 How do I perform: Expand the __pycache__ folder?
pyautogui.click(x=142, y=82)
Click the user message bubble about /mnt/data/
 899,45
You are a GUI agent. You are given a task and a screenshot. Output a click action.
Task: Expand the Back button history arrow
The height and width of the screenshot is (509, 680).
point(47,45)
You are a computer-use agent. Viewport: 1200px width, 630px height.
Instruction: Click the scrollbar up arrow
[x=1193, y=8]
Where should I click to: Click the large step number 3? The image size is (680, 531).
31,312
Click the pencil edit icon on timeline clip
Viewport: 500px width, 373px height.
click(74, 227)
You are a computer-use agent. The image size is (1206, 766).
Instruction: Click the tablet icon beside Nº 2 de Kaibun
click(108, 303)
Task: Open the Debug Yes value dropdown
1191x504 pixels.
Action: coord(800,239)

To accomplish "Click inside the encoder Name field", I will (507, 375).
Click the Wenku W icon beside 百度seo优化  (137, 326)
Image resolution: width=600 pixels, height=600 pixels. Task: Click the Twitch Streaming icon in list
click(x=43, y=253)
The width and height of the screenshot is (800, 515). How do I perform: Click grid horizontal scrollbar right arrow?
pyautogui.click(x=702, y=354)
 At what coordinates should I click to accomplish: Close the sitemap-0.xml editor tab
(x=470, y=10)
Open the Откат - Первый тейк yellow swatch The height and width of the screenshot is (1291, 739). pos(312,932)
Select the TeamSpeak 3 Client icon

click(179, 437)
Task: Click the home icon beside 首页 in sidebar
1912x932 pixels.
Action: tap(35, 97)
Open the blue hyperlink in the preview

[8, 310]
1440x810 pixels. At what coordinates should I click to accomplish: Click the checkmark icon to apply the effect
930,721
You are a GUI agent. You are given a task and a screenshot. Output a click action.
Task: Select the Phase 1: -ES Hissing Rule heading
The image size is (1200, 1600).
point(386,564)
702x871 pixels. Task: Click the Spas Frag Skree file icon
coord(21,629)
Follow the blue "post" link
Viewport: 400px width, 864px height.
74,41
□ □ □ □ □
### DESCRIPTION OF THE TASK
Rewrite all of the data above, changing "Instruction" to "Command" and leaving everything else the same.

### OUTPUT OF THE TASK
 How do I perform: Expand the __pycache__ folder?
pyautogui.click(x=142, y=82)
Click the user message bubble about /mnt/data/
 899,45
You are a GUI agent. You are given a task and a screenshot. Output a click action.
Task: Expand the Back button history arrow
The height and width of the screenshot is (509, 680).
point(47,45)
You are a computer-use agent. Viewport: 1200px width, 630px height.
Command: Click the scrollbar up arrow
[x=1193, y=8]
Where should I click to: Click the large step number 3? The image size is (680, 531).
31,312
Click the pencil edit icon on timeline clip
Viewport: 500px width, 373px height.
click(74, 227)
You are a computer-use agent. The image size is (1206, 766).
Command: Click the tablet icon beside Nº 2 de Kaibun
click(108, 303)
Task: Open the Debug Yes value dropdown
1191x504 pixels.
Action: coord(800,239)

To accomplish "Click inside the encoder Name field", I will (507, 375).
Click the Wenku W icon beside 百度seo优化  (137, 326)
Image resolution: width=600 pixels, height=600 pixels. Task: Click the Twitch Streaming icon in list
click(x=43, y=253)
The width and height of the screenshot is (800, 515). How do I perform: Click grid horizontal scrollbar right arrow?
pyautogui.click(x=702, y=354)
 At what coordinates should I click to accomplish: Close the sitemap-0.xml editor tab
(x=470, y=10)
Open the Откат - Первый тейк yellow swatch The height and width of the screenshot is (1291, 739). pos(312,932)
Select the TeamSpeak 3 Client icon

click(179, 437)
Task: Click the home icon beside 首页 in sidebar
1912x932 pixels.
Action: tap(35, 97)
Open the blue hyperlink in the preview

[8, 310]
1440x810 pixels. At what coordinates should I click to accomplish: Click the checkmark icon to apply the effect
930,721
You are a GUI agent. You are given a task and a screenshot. Output a click action.
Task: Select the Phase 1: -ES Hissing Rule heading
The image size is (1200, 1600).
point(386,564)
702x871 pixels. Task: Click the Spas Frag Skree file icon
coord(21,629)
Follow the blue "post" link
Viewport: 400px width, 864px height.
74,41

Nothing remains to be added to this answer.